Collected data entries

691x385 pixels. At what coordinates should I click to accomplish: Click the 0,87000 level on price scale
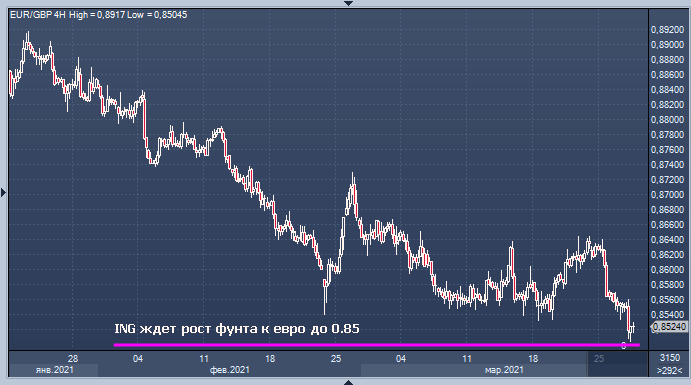(x=667, y=195)
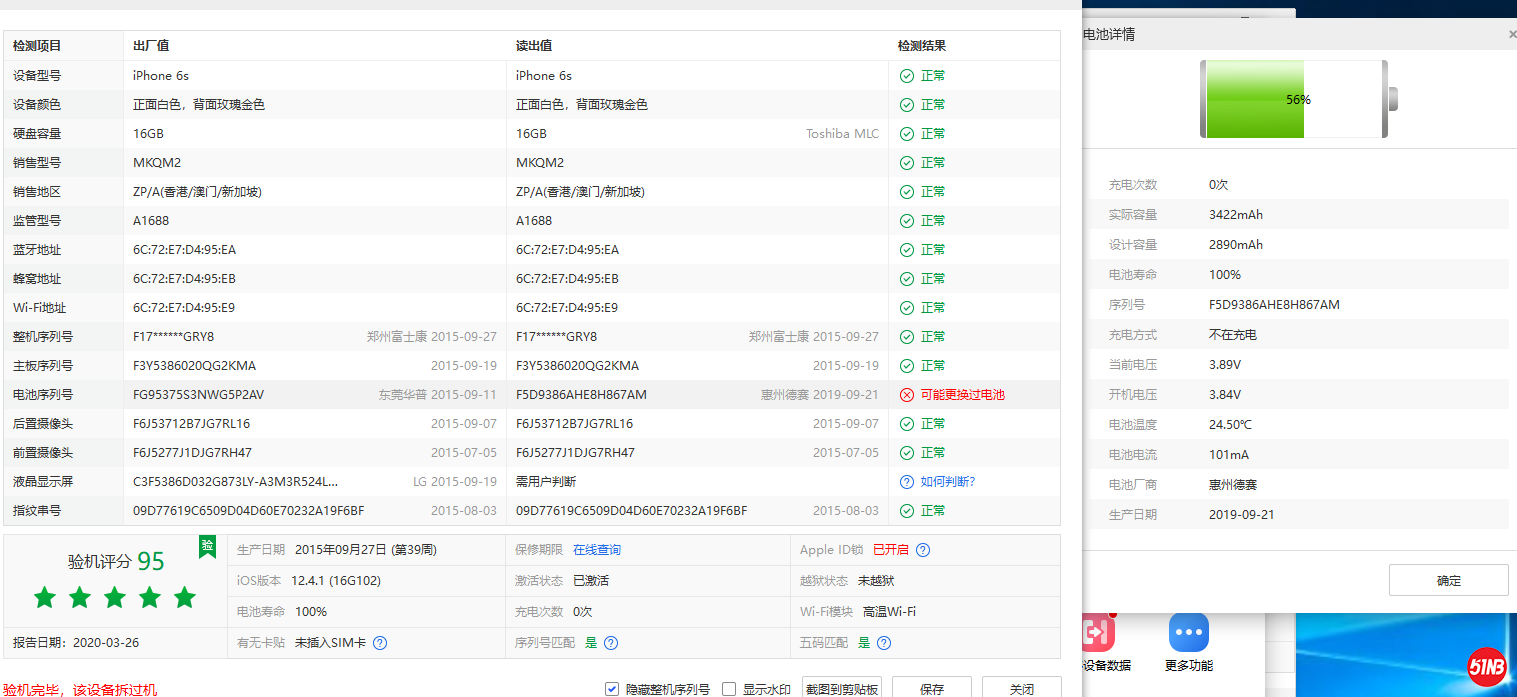1517x697 pixels.
Task: Click the five-star rating display
Action: pos(115,598)
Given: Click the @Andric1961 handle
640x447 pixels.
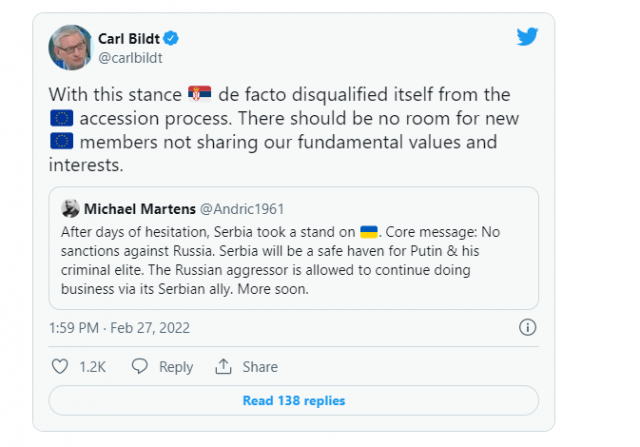Looking at the screenshot, I should [x=242, y=209].
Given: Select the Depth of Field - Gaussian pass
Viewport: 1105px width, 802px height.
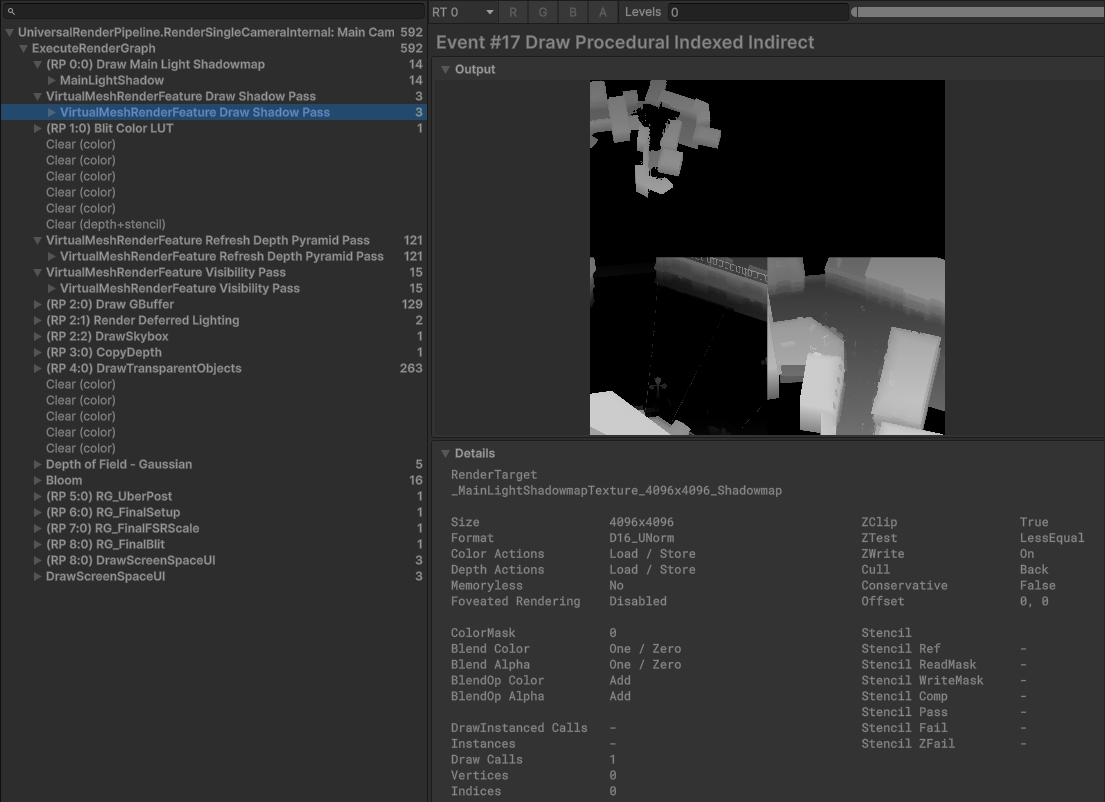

## About this task
The answer consists solely of the lines from the one holding "Given: Select the" through the final line of the records, both ends included, each duplicated exactly. Leave images out.

## Answer for the task
Given: Select the Depth of Field - Gaussian pass
Viewport: 1105px width, 802px height.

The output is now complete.